Combi-Track ~ Histoire
Vers le milieu des années 80, une grande partie des boutiques et grands magasins étaient déjà équipés de systèmes antivol électroniques. En 1984, nous avons été les pionniers mondiaux d’un concept révolutionnaire de sécurisation par étiquette à encre avec le lancement du Colortag. En 1989, nous sommes passés à l’étape suivante avec le Combi-Clip associant la sécurisation par étiquette à encre à l’étiquetage électronique déjà connu. Après le succès d’une phase d’essai dans la chaîne néerlandaise de grands magasins Vroom & Dreesmann avec utilisation de quelque 1,2 millions de Combi-Clips, le système fut adopté par d’autres grandes enseignes européennes comme Karstadt, KaDeWe, KIK, Marks&Spencer, Harrods, les Galeries Lafayette, El Corte Ingles, Bijenkorf et bien d’autres.
Mais les voleurs (professionnels) ne sont pas restés inactifs. Dans le monde entier, ils ont fini par réussir à déjouer les détacheurs magnétiques standard et donc à pouvoir neutraliser quasiment toutes les étiquettes électroniques posées sur les articles textiles. Pour riposter, nous avons mis au point le Combi-Safe en 1993. Le système de détachage n’était plus standardisé et un code unique fut attribué à chaque enseigne de magasins. En outre, toujours dans un souci de renfort de la sécurité, il fallait être non seulement en possession du code spécifique nécessaire au détachage du clou à encre, mais aussi d’un aimant particulièrement puissant.

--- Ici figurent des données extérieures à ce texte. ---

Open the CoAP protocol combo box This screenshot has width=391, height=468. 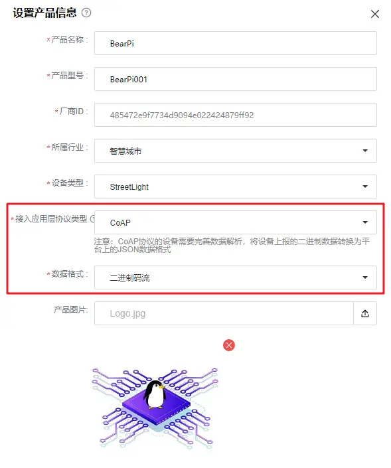[236, 222]
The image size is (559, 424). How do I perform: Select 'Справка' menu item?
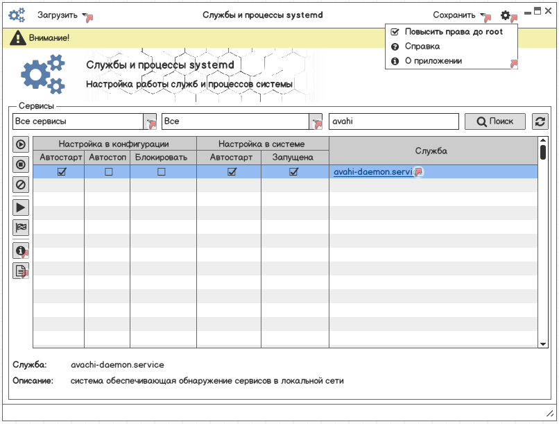tap(422, 46)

Les étiquettes électroniques antivol actuelles étaient souvent trop grandes et peu pratiques pour les articles de petite taille ou raffinés comme la lingerie, un secteur particulièrement concerné par le vol en magasin dont le préjudice pouvait atteindre parfois jusqu’à plusieurs dizaines de pourcent du chiffre d’affaires. C’est pourquoi nous avons lancé en 2002 le Combi-Clip Mini. Cette version miniaturisée de l’antivol à encre est utilisée jusqu’à aujourd’hui dans tous les segments de la branche textile, notamment chez le hard discounter allemand KIK (une enseigne comptant plus de 2 400 filiales) et au sein de la chaîne néerlandaise de lingerie Livera.